# Anchor Hill



## redstrat (Apr 3, 2006)

75 gallons 48" x 18" x 20"
Substrate - ADA Aquasoil Amazonia
Lighting - 2 x 150w HQI MH 10,000k 6hrs per day

Pardon the poor photo quality, I'm still getting used to my camera with the MH bulbs


----------



## Angie (Dec 4, 2005)

Very nice. Somehow I was expecting to see a moss covered anchor in the tank.


----------



## CmLaracy (Apr 28, 2007)

nice hardscape!!


----------



## DonaldmBoyer (Aug 18, 2005)

Nice job, Davis! I love how you hardscaped in front of the ground cover! Makes the viewer want to look deeper into the tank! What fish do you have in there; are they Belgium Flag tetras? Any significance behind the title?


----------



## Mellonman (Nov 2, 2005)

Nice...
... reminds me of a tank I saw somewhere...


----------



## rich311k (Jun 24, 2006)

Sweet looking tank!


----------



## redstrat (Apr 3, 2006)

Mellonman - lol, thanks!!! I hope its unique enough I wasn't trying to emulate another tank. 

Don - Thanks man, I appreciate your compliments, the fish are Pristella maxillaris aka Pristella Tetras, I also have 3 False Julii Cory Cats and 7 ottos currently. I came up with the name while I was dreaming up this scape. It just kinda sounded right at the time, not sure if I still like it as much as I did but we'll see. 

The name comes from the ability of plants and roots to anchor geological features in place and time. In addition to preserving and protecting the hill they alter the character of it and make it their own. This is what I'm hoping to accomplish with this scape is to let the plants change the character of the hill and make it something natural and unique. 

CmLaracy - Thanks I'm glad you enjoyed it 

Angie - No literal anchors here or fake ones for that matter


----------



## EdTheEdge (Jan 17, 2007)

Superb tank. Thanks for sharing!


----------



## zQ. (Dec 15, 2006)

It look nice now,but will be more better if you remove 2 upper rock on the left side.


----------



## Dave Spencer (Mar 4, 2007)

Beatifully executed scape Davis. I love the dark rocks in particular. What type are they?

Have you been subconsciously influenced by a recent competition winner? 

Dave.


----------



## Jessie (Apr 23, 2007)

Holy cow Davis that's awesome. I love how dark and brooding it is.

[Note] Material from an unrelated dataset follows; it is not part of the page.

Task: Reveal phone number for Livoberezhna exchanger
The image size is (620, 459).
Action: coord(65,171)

You've got some awesome talent!!


----------



## Leonard (Mar 4, 2007)

That's a really nice tank!


----------



## apistaeasy (Jul 16, 2004)

Dave Spencer said:


> Have you been subconsciously influenced by a recent competition winner?

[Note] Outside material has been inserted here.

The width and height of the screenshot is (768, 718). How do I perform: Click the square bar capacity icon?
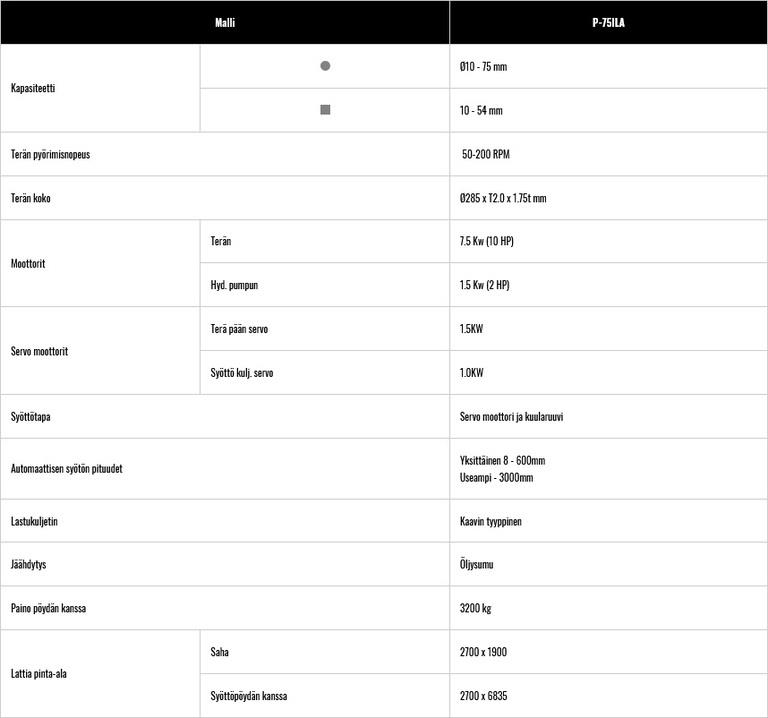[x=325, y=110]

I thought the same thing. I think we will see many tanks of this style in the future.


----------



## houseofcards (Feb 16, 2005)

Davis,

Nicely done. I look the whole tone and look of it. 

What's the plant midrear. Is it Rotala green or Baby tears?


----------



## redstrat (Apr 3, 2006)

EdTheEdge - Thanks!! i'm glad I was finaly able to share with all the camera troubles I've had recently

zQ. - I know what your sayin about that rock or really both rocks that stick up, I dont like them as much in these pics as I do when the stems are taller behind them, I trimmed just a few days before these pics were taken so the effect of the stems in the rear are kinda lost here. But I do occasionally have thoughts of moving or removing one or even both of the two rocks that stick up.

Dave Spencer - Thanks, I'm really happy to hear you appreciate my new scape!! The rocks were purchased locally mainly for their color and texture, I beleive they are a form of Mica although I know there are other minerals in these rocks that I can thank for the color, mica is responsible for the texture.  

Jessie - Thanks!! that means a lot comming from you, I'm happy you can see some of the other things I've been working on with this scape, beyond the basic building blocks of hardscape and plants but getting deeper into the emotion or feelings the tank evokes. This tank has been a great addititon to my living room, its more like a painting to me than a fish tank to me and I think more people notice this now that have been guests to my apartment which is a cool feeling. It adds drama to the room or something. lol.

Leonard - Thanks!!! I definately appreciate the feed back!! 

houseofcards - Thanks House! I'm glad to hear your thoughts on my scape!!  The stem plant in the mid rear is Rotala sp. Green, I definately see where your getting the possibility of HM though, its growing so dense and compact, plus I had recently trimmed it right before the pics so its looking extra dense and compact. These new lights and Aquasoil are AMAZING!  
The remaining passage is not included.